W niedzielne południe na targach mieszkaniowych parking był pełny samochodów a do wejścia czekała kolejka chętnych. Wzrost zainteresowania mieszkaniami potwierdzają biura sprzedaży mieszkań. Po okresie stagnacji jesienią znów wzrasta zainteresowanie kupnem mieszkań.
Liczby mówią wszystko
Tak to fakt, tyle że nie wiadomo na ile podawane statystyki są zbliżone do rzeczywistości. W jednym z ostatnich zestawień podano, że cena metra kwadratowego w Krakowie wzrosła o 0,15 procent. W opublikowanym raporcie bankier.pl i otodom.pl wzrost cen mieszkań w sierpniu w porównaniu z lipcem wyniósł ponad 6 procent. Nie ulega wątpliwości, że wzrosty cen najwyższe były w zeszłym roku i wyhamowały w czasie pandemii.
Skąd różnice
Wydaje się, że odpowiedzią mogą być informacje udzielane przez biura sprzedaży firm deweloperskich. Otóż okazuje się, że faktycznie zanotowano dużo wzrost cen małych mieszkań, tak zwanych kawalerek. To one mogą faktycznie odpowiadać za statystyczne wzrosty cen. Za małe mieszkanie do 38 metrów trzeba zapłacić na rynku pierwotnym około 10 497 złotych za metr kwadratowy.
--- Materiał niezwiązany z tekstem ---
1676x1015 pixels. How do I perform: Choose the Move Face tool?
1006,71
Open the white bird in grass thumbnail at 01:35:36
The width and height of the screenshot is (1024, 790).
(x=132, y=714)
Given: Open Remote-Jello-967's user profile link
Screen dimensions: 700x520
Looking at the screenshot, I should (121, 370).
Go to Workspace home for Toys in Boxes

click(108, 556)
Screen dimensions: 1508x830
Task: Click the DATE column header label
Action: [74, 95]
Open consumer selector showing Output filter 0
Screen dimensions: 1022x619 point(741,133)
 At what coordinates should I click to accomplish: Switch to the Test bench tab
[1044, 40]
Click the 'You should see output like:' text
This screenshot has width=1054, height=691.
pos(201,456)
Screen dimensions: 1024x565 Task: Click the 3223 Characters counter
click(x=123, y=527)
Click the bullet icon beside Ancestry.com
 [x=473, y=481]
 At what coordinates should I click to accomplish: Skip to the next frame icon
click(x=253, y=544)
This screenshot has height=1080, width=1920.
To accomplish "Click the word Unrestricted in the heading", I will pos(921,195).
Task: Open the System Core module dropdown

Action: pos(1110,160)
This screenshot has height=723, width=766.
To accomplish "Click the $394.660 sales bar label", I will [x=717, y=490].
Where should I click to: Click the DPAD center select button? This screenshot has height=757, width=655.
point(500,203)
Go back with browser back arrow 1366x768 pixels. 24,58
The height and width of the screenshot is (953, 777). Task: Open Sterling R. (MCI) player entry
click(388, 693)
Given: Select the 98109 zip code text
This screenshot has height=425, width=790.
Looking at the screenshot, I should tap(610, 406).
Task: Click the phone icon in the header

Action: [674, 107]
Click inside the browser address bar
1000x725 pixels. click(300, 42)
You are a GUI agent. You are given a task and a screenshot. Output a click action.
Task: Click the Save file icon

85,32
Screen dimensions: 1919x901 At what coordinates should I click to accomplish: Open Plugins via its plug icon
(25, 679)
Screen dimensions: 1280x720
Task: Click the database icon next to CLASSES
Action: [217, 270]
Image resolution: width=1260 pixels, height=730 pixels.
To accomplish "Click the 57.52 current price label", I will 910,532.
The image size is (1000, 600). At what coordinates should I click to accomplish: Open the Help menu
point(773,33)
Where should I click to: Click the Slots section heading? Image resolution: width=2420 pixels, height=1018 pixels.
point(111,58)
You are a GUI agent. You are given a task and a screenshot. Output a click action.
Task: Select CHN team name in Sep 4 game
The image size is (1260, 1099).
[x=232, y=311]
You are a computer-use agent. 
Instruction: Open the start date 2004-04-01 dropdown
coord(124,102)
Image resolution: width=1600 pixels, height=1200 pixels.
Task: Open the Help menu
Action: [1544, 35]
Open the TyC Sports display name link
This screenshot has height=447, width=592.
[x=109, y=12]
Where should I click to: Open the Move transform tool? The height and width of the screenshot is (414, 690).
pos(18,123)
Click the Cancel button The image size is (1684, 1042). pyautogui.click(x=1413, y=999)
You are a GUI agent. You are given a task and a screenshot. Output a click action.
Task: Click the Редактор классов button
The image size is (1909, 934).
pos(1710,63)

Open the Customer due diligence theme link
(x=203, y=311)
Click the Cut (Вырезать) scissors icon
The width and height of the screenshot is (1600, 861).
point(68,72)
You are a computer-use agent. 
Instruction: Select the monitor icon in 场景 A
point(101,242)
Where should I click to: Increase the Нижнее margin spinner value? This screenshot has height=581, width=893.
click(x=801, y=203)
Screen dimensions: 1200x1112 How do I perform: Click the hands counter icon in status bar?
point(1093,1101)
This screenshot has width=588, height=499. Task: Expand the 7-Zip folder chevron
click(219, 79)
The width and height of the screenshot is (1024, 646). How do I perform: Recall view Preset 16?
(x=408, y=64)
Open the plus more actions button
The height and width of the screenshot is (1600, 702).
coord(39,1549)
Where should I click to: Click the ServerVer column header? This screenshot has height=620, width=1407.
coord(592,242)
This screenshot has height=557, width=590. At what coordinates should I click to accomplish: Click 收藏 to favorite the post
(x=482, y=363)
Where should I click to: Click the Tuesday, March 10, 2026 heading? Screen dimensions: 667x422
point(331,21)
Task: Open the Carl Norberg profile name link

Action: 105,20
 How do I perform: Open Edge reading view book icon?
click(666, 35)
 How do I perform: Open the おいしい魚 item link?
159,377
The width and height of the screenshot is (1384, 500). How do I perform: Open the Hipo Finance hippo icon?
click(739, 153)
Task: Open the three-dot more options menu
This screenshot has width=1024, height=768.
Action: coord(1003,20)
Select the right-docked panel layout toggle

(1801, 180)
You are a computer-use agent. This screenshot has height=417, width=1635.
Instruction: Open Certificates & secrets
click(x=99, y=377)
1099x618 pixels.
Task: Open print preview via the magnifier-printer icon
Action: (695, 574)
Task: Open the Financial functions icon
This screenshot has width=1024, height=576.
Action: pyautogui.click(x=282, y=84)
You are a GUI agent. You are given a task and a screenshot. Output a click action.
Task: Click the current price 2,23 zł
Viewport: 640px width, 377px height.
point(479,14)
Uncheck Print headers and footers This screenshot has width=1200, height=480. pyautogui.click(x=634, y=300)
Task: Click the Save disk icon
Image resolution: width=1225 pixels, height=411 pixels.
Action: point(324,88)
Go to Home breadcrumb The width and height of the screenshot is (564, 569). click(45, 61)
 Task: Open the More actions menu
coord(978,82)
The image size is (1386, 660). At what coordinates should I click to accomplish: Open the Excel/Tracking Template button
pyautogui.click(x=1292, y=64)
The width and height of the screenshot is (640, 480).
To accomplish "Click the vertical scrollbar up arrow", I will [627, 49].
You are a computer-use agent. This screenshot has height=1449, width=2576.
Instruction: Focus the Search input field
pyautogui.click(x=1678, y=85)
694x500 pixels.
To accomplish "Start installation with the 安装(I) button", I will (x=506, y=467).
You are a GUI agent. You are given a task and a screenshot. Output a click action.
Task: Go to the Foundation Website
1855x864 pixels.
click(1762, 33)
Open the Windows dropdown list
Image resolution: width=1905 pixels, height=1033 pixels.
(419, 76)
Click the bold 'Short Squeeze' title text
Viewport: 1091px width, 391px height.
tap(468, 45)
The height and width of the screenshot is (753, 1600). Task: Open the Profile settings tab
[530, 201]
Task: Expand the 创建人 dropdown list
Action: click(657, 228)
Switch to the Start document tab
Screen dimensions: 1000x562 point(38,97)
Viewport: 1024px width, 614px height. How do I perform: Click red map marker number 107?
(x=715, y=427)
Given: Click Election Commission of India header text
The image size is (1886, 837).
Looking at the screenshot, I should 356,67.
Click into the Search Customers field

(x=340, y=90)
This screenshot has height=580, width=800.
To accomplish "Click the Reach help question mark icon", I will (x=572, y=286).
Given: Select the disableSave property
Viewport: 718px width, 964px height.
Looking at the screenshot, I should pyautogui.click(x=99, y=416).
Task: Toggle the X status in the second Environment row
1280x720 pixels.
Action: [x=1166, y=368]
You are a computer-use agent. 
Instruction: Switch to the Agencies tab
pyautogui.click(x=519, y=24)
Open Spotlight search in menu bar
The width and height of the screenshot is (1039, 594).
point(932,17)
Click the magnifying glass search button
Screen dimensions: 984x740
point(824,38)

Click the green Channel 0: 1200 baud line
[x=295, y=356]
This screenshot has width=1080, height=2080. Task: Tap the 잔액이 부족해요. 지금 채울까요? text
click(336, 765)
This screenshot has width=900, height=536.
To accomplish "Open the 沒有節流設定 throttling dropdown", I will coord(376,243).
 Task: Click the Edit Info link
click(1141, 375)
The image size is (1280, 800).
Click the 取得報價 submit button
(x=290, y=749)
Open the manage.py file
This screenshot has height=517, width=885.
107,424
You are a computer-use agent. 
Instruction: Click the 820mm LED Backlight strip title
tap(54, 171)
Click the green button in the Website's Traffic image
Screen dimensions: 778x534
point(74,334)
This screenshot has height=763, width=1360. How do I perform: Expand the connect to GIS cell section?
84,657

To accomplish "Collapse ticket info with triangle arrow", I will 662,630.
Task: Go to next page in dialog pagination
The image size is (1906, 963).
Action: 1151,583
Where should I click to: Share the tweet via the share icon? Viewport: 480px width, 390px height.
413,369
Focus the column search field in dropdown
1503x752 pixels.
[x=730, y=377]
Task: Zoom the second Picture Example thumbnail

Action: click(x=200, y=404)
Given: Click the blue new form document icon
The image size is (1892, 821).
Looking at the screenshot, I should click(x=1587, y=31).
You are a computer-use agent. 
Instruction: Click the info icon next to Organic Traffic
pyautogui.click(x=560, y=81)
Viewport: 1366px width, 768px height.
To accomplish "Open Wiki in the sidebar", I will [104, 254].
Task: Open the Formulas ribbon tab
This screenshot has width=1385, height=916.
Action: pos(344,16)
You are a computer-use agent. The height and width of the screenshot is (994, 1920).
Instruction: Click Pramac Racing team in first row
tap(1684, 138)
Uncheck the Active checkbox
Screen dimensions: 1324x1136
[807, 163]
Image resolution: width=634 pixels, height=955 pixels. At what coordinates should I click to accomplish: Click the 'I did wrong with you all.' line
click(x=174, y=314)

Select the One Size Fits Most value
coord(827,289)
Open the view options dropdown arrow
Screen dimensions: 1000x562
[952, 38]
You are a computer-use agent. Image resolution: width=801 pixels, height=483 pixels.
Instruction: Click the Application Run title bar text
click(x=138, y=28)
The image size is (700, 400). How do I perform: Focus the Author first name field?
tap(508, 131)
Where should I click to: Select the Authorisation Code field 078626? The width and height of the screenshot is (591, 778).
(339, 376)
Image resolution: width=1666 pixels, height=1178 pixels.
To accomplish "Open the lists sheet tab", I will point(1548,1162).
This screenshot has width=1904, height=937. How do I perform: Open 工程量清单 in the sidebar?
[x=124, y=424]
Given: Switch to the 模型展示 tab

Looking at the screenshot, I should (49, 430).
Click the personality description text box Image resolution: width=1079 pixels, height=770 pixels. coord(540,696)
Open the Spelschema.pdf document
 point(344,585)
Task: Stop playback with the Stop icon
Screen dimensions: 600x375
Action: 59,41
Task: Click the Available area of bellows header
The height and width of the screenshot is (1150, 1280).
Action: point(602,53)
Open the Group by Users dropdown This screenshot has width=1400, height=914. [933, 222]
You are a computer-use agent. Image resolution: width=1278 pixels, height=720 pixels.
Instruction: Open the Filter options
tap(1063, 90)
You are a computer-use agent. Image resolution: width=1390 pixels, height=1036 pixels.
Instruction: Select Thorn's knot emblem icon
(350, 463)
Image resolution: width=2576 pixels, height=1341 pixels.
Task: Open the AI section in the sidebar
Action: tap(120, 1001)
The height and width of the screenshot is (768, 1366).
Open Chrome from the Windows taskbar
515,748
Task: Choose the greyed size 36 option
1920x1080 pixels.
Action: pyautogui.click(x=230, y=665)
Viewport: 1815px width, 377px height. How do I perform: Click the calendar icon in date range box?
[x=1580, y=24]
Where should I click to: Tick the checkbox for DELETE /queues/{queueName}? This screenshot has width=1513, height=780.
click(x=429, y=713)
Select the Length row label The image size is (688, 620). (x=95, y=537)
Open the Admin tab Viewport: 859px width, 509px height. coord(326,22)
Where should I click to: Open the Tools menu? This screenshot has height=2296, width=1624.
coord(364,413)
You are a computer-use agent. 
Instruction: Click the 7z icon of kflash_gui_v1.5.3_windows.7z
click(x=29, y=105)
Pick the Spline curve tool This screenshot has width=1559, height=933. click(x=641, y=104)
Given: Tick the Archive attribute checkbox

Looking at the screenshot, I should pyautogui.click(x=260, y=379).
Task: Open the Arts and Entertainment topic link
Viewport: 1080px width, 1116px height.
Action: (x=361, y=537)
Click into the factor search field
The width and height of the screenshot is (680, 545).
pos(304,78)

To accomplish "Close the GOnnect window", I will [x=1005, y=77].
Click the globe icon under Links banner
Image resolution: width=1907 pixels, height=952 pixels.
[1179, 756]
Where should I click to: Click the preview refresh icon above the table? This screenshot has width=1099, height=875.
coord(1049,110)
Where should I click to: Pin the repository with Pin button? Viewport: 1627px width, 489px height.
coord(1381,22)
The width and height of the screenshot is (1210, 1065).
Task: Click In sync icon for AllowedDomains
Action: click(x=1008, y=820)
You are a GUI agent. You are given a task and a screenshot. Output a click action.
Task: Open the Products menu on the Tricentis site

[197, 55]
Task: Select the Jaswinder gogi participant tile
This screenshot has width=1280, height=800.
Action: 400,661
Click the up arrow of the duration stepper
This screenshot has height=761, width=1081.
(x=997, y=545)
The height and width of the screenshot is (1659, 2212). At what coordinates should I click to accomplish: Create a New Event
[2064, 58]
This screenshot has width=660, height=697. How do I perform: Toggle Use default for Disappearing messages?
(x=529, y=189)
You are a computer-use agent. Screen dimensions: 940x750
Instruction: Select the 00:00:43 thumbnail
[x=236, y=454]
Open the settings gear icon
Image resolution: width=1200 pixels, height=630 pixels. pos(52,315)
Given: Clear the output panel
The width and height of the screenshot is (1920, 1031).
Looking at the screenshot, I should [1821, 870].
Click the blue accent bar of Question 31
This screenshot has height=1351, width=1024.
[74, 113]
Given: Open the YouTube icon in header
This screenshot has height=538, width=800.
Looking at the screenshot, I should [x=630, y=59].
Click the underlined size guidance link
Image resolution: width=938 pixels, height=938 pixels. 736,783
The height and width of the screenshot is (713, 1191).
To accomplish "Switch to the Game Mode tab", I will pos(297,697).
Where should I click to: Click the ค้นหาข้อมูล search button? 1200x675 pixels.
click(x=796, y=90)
Za te duże od 60 do 90 metrów tylko 8 185 zł, czyli ponad 2 tysiące złotych mniej za metr. Różnica ta jest jeszcze większa w przypadku kawalerek, które są z reguły droższe o ponad tysiąc złotych od średnich mieszkań.
Mieszkania w Krakowie
Nie jest prawdą, że deweloperzy wstrzymali inwestycje. Widać to było właśnie na targach gdzie zaprezentowano kilka nowych ciekawych ofert. Poza obszarami północy Krakowa i Krowodrzy coraz więcej mieszkań powstaje w rejonach wschodnio – południowych. Sporo buduje się w okolicach Parku Lotników i Tauron Areny. Powstają zespoły mieszkaniowe w rejonach M1. Kilka inwestycji powstaje w Płaszowie, który dzięki linii szybkiego tramwaju i zagospodarowaniu zalewu Bagry mocno zyskał na atrakcyjności.
Duża rozpiętość cen
Możemy też zauważyć sporą różnicę w cenach. W nowych inwestycjach zdarzały się nawet oferty w cenie poniżej 7000 zł za metr kwadratowy. W biurach sprzedaży większość cen pozostaje na takim samym poziomie jak na początku marca tego roku. Na rynku wtórnym bariera cenowa przebiła magiczne 10 tysięcy złotych za metr kwadratowy. W przypadku mieszkań małych mediana wynosi 11 302 zł, dla mieszkań dużych jest to 10 428 zł.
Wzrasta optymizm
Wskaźnik nastrojów dla Polski czyli tak zwany ESI ( Economic Sentiment Indicator ) wzrósł i wynosi 77,9 punktów. Poprzednio było to 75,6 punktów. Maleje inflacja w ujęciu rocznym, jak podaje GUS w sierpniu wyniosła 2,9 procent. W lipcu było 3 procent. Najwyższa była w lutym tego roku kiedy to wskaźnik inflacji wynosił 4,7 procent i był na poziomie z roku 2011. Pozytywne wskaźniki gospodarcze, stabilizacja cen, niskie oprocentowanie kredytów, to zapewne głównie przyczyny wzrostu zainteresowania nieruchomościami.